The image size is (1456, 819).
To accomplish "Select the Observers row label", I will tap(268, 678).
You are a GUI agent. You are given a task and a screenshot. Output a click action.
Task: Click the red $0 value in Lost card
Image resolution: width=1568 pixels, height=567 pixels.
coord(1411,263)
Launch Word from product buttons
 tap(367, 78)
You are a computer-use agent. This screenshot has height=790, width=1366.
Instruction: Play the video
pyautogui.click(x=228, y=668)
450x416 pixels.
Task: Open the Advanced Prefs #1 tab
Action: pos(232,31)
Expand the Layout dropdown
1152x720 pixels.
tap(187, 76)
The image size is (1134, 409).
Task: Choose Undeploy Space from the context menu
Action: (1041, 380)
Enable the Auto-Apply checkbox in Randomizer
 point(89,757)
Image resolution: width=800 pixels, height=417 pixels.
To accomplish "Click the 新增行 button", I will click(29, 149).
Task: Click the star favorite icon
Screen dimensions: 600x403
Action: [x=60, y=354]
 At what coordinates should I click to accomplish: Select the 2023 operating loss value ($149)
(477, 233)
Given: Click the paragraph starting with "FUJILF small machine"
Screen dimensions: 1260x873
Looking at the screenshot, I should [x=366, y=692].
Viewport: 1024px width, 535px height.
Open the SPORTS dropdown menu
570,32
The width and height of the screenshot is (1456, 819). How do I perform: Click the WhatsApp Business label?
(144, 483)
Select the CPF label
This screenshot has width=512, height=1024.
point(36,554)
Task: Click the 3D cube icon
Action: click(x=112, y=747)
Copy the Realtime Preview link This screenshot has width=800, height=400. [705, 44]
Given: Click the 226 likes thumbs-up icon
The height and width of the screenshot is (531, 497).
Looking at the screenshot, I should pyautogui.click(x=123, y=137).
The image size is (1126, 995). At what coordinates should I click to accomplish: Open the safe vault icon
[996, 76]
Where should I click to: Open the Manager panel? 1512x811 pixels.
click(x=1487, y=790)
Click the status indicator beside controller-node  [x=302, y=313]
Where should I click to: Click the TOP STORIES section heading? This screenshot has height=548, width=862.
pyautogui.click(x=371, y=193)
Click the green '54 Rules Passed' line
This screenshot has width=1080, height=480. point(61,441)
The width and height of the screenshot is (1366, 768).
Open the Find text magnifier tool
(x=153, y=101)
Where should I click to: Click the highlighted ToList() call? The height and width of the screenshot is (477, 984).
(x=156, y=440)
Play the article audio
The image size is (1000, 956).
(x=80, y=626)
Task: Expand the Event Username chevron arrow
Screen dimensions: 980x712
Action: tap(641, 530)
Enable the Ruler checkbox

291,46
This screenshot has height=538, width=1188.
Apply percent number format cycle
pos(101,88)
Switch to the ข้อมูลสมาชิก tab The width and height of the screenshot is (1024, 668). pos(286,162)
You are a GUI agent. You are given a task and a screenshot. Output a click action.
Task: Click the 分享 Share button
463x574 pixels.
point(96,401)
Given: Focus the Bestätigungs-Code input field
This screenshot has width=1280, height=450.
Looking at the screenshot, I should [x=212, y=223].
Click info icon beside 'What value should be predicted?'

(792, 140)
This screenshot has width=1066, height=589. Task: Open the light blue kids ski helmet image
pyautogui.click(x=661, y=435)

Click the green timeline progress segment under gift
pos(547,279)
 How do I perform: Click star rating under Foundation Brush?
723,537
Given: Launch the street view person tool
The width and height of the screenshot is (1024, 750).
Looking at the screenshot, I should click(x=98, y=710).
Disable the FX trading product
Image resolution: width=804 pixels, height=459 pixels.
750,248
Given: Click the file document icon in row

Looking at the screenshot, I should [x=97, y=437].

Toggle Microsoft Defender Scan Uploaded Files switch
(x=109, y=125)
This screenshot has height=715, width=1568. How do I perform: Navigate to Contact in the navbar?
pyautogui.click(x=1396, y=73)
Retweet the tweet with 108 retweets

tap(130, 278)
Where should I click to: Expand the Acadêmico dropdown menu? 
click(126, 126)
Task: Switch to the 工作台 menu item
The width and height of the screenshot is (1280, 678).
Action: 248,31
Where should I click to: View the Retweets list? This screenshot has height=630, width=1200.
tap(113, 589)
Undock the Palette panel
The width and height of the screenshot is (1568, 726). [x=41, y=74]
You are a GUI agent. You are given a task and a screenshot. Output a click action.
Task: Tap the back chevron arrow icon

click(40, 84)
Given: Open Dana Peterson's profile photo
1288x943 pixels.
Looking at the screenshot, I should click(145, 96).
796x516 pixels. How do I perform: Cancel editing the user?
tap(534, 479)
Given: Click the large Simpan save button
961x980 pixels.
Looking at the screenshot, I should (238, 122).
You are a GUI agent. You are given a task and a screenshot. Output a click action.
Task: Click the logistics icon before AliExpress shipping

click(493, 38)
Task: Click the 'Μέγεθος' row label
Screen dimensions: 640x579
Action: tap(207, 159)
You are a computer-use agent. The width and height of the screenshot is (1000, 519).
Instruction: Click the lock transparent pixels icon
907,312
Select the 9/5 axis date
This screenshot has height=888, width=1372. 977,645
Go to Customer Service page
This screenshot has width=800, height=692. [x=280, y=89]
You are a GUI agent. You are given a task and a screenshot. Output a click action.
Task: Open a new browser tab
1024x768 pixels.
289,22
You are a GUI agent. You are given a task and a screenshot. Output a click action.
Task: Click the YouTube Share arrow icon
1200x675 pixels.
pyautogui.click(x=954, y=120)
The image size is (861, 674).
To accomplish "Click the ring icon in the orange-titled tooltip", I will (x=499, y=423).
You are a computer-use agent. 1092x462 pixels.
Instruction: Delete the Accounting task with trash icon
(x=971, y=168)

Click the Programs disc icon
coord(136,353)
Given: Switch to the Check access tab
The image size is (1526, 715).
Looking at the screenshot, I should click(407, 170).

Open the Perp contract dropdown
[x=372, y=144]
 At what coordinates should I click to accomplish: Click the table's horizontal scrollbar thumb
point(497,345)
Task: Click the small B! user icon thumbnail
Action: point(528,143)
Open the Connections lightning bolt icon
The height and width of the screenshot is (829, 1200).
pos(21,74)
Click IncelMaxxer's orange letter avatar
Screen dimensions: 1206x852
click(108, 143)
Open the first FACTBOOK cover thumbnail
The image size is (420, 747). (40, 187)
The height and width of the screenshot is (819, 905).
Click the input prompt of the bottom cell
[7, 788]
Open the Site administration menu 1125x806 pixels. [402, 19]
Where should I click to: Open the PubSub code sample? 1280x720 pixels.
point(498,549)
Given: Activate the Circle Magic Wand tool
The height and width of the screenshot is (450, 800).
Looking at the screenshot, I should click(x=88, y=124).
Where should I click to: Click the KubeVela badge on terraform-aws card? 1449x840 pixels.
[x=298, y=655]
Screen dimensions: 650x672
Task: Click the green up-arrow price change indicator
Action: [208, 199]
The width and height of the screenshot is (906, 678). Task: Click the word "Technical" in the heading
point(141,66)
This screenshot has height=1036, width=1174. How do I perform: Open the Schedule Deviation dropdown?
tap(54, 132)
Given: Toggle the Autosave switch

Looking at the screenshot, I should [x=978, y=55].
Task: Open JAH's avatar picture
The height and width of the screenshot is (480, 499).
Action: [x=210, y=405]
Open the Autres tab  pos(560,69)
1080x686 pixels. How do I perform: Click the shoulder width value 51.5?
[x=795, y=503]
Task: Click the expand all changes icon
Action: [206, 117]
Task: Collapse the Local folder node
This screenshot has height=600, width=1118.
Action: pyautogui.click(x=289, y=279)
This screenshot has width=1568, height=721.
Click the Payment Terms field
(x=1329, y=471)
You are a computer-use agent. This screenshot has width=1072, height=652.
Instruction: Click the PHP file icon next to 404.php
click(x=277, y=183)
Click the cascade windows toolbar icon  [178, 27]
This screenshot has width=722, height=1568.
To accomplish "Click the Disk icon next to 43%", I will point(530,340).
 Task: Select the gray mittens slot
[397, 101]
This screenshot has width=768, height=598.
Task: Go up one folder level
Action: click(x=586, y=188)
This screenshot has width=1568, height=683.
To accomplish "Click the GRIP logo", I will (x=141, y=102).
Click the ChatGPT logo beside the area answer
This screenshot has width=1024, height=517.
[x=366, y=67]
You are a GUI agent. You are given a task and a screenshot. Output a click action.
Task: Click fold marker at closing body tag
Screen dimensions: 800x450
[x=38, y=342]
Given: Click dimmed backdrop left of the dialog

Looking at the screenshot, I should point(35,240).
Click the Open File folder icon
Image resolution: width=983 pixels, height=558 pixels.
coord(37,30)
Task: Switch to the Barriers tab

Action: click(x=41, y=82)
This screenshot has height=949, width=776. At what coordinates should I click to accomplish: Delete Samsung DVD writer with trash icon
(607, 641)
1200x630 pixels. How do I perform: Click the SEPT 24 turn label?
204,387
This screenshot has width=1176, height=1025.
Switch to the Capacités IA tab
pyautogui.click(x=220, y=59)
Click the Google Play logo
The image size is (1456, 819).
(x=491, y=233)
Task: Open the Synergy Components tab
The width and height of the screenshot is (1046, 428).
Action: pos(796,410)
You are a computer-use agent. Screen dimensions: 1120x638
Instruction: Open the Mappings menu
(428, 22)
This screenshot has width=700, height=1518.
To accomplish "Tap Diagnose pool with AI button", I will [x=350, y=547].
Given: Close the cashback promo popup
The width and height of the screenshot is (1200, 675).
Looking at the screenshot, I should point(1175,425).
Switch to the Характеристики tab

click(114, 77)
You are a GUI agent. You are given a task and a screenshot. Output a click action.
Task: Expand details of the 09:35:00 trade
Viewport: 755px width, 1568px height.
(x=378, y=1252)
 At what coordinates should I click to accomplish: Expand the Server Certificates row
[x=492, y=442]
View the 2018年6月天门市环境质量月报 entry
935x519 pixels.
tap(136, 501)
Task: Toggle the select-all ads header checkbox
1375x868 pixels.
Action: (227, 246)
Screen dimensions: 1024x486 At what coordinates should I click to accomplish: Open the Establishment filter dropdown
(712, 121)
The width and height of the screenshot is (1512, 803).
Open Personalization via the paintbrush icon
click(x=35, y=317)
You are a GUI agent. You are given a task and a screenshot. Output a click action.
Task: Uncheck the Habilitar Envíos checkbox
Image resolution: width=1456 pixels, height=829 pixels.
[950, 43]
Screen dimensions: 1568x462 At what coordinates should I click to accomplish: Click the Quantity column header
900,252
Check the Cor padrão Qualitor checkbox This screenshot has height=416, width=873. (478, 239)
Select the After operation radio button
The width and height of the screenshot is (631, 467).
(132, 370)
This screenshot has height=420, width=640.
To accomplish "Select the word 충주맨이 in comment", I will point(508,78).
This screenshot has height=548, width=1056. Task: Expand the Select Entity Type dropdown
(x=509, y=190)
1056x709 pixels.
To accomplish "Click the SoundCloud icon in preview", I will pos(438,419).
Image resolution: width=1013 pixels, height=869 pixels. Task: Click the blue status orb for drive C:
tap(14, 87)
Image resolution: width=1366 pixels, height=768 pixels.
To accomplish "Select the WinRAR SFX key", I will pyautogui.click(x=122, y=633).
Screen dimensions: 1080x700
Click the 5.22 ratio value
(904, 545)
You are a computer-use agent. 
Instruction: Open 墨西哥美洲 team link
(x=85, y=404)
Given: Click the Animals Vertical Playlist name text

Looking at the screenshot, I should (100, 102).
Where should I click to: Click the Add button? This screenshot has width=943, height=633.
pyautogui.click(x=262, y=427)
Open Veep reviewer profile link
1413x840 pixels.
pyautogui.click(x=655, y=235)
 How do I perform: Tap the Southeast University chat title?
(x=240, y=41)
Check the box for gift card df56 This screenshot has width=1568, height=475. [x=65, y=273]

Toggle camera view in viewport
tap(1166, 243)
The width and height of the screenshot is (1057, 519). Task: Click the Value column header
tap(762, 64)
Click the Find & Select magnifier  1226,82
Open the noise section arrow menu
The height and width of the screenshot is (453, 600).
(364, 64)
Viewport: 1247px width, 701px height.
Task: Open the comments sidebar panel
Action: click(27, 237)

======

* **TASK OBJECTIVE**
Retype, exactly as written, everything from the first line of the data above through the line containing "Given: Click the 226 likes thumbs-up icon". Nothing else should appear.

* **TASK RESULT**
The image size is (1456, 819).
To accomplish "Select the Observers row label", I will tap(268, 678).
You are a GUI agent. You are given a task and a screenshot. Output a click action.
Task: Click the red $0 value in Lost card
Image resolution: width=1568 pixels, height=567 pixels.
coord(1411,263)
Launch Word from product buttons
 tap(367, 78)
You are a computer-use agent. This screenshot has height=790, width=1366.
Instruction: Play the video
pyautogui.click(x=228, y=668)
450x416 pixels.
Task: Open the Advanced Prefs #1 tab
Action: pos(232,31)
Expand the Layout dropdown
1152x720 pixels.
tap(187, 76)
The image size is (1134, 409).
Task: Choose Undeploy Space from the context menu
Action: (1041, 380)
Enable the Auto-Apply checkbox in Randomizer
 point(89,757)
Image resolution: width=800 pixels, height=417 pixels.
To accomplish "Click the 新增行 button", I will click(29, 149).
Task: Click the star favorite icon
Screen dimensions: 600x403
Action: [x=60, y=354]
 At what coordinates should I click to accomplish: Select the 2023 operating loss value ($149)
(477, 233)
Given: Click the paragraph starting with "FUJILF small machine"
Screen dimensions: 1260x873
Looking at the screenshot, I should [x=366, y=692].
Viewport: 1024px width, 535px height.
Open the SPORTS dropdown menu
570,32
The width and height of the screenshot is (1456, 819). How do I perform: Click the WhatsApp Business label?
(144, 483)
Select the CPF label
This screenshot has width=512, height=1024.
point(36,554)
Task: Click the 3D cube icon
Action: click(x=112, y=747)
Copy the Realtime Preview link This screenshot has width=800, height=400. [705, 44]
Given: Click the 226 likes thumbs-up icon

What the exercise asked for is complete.